[Stored data entries]
=== Begin Enclosure ===
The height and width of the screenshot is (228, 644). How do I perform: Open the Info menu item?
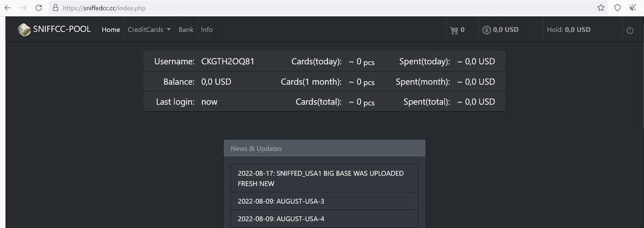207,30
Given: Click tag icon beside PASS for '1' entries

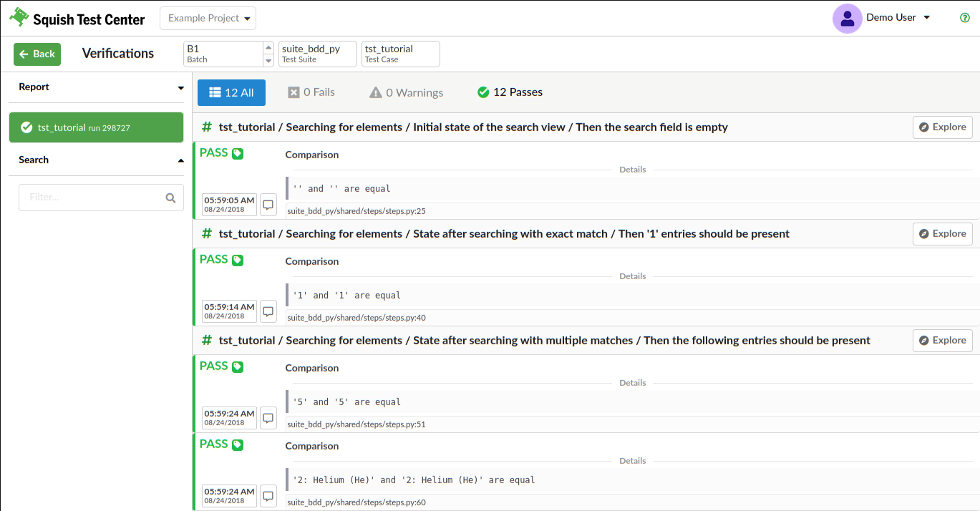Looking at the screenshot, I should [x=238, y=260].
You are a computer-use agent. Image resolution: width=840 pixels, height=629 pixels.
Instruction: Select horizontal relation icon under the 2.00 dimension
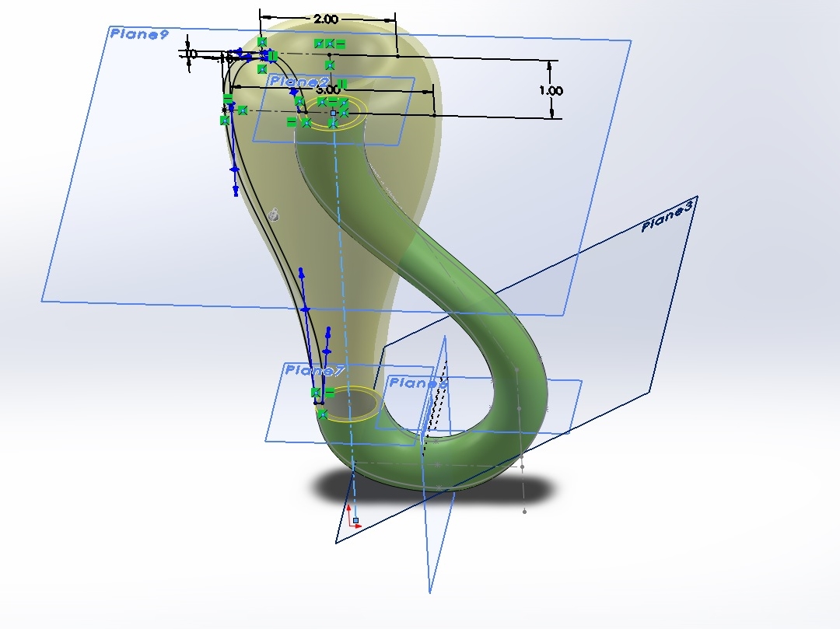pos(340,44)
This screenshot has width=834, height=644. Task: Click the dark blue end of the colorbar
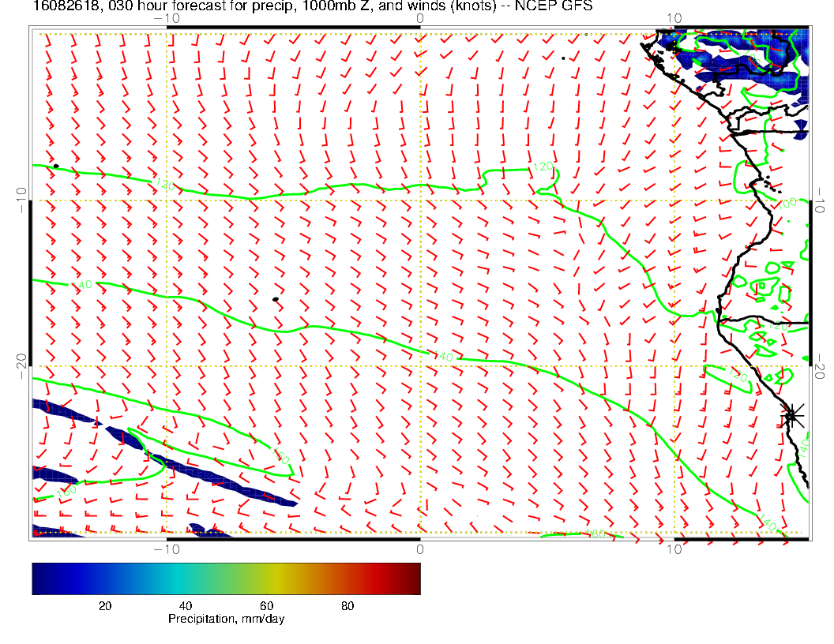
=== End Enclosure ===
:: What is being asked ::
Leave out the pictures and return every record word for word.

:: Expected answer ::
The height and width of the screenshot is (228, 644). How do I perform: Open the Info menu item?
207,30
Given: Click tag icon beside PASS for '1' entries

Looking at the screenshot, I should [x=238, y=260].
You are a computer-use agent. Image resolution: width=840 pixels, height=629 pixels.
Instruction: Select horizontal relation icon under the 2.00 dimension
pos(340,44)
This screenshot has width=834, height=644. Task: Click the dark blue end of the colorbar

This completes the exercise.